→ **EXCERPT PROVIDED**:
++++++++++

From the sublime to the ridiculous

THERE are two things in the world you never want to let people see how you make them: laws and sausages.

And while in the making of laws, we have been reminded more than enough times in the last month that a week is indeed a long time, the same seems rather pertinent to the life of the cricket club formerly known as the nailed on favourites to win the County Championship.

The making of weekly cricket columns holds slightly less intrigue, but the shifts since last I laid weary finger on keyboard seem to have gone from if not quite sublime, then almost certainly ridiculous.

One drawback to writing this weekly column is that the deadline frequently comes frustratingly in the middle of a Championship game, so covering the return game against Kent had seemed out of the question.

Naive.

Way back through the mists of time at Canterbury, back to back defeats had seemed a distinct possibility after hardy old fan of the pie, pint and tab Rob Key bullied a below-par bowling attack to the extent that people whispered "England" behind their hands then remembered Andy Flower preferred futuristic robot cricketers who are ripped and indeed torn.

Given that the game was being shown live on Sky, Britain's very own home of hyperbole, the majestic nature of the Ben Stokes innings that followed it had much drooling and frothing with genuine mumbling of "future of English cricket" in a way that convinced us all that the season was safe, quicker than you could forget the Test career of Rikki Clarke.

++++++++++

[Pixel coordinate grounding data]

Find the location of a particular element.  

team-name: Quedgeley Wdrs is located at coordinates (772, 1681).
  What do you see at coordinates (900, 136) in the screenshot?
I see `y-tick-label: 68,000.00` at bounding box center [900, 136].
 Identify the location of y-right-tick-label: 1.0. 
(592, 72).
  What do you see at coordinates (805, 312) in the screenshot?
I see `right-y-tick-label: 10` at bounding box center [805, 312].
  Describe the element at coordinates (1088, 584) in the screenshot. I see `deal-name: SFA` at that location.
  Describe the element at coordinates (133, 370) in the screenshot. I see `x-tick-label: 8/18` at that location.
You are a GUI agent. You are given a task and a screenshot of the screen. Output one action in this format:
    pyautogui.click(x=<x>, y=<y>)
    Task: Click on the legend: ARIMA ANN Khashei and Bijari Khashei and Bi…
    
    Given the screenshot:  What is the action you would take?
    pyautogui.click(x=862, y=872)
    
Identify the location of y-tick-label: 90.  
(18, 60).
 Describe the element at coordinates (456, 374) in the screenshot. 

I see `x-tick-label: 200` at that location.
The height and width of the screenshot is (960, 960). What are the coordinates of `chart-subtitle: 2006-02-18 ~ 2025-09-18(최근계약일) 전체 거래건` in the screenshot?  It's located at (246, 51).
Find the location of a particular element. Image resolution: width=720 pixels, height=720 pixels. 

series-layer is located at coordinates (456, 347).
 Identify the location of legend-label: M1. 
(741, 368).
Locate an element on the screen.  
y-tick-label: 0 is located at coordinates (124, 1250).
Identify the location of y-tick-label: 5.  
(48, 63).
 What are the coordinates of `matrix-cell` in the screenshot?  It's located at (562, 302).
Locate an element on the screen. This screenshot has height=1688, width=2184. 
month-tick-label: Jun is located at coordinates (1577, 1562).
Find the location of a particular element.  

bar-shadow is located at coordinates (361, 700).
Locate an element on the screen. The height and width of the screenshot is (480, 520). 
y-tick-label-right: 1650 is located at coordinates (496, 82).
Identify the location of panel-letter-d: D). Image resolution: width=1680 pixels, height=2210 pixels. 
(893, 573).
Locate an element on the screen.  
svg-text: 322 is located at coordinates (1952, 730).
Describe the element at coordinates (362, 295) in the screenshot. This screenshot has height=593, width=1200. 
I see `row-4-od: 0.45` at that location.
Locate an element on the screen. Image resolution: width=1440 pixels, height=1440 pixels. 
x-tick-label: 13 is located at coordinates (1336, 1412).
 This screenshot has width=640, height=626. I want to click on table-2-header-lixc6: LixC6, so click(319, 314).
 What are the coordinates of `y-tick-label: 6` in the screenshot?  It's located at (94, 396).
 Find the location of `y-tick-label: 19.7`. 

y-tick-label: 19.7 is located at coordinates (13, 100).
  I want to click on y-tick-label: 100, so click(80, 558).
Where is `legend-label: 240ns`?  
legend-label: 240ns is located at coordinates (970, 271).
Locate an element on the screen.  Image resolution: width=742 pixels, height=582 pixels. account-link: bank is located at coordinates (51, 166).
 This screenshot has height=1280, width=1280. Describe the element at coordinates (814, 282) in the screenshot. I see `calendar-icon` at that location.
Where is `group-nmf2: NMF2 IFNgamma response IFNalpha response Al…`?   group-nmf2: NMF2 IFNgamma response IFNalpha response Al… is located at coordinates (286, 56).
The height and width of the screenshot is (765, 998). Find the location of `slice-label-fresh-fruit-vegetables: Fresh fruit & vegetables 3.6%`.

++++++++++

Return the full cricket column word for word, from its title to its last sentence.

From the sublime to the ridiculous

THERE are two things in the world you never want to let people see how you make them: laws and sausages.

And while in the making of laws, we have been reminded more than enough times in the last month that a week is indeed a long time, the same seems rather pertinent to the life of the cricket club formerly known as the nailed on favourites to win the County Championship.

The making of weekly cricket columns holds slightly less intrigue, but the shifts since last I laid weary finger on keyboard seem to have gone from if not quite sublime, then almost certainly ridiculous.

One drawback to writing this weekly column is that the deadline frequently comes frustratingly in the middle of a Championship game, so covering the return game against Kent had seemed out of the question.

Naive.

Way back through the mists of time at Canterbury, back to back defeats had seemed a distinct possibility after hardy old fan of the pie, pint and tab Rob Key bullied a below-par bowling attack to the extent that people whispered "England" behind their hands then remembered Andy Flower preferred futuristic robot cricketers who are ripped and indeed torn.

Given that the game was being shown live on Sky, Britain's very own home of hyperbole, the majestic nature of the Ben Stokes innings that followed it had much drooling and frothing with genuine mumbling of "future of English cricket" in a way that convinced us all that the season was safe, quicker than you could forget the Test career of Rikki Clarke.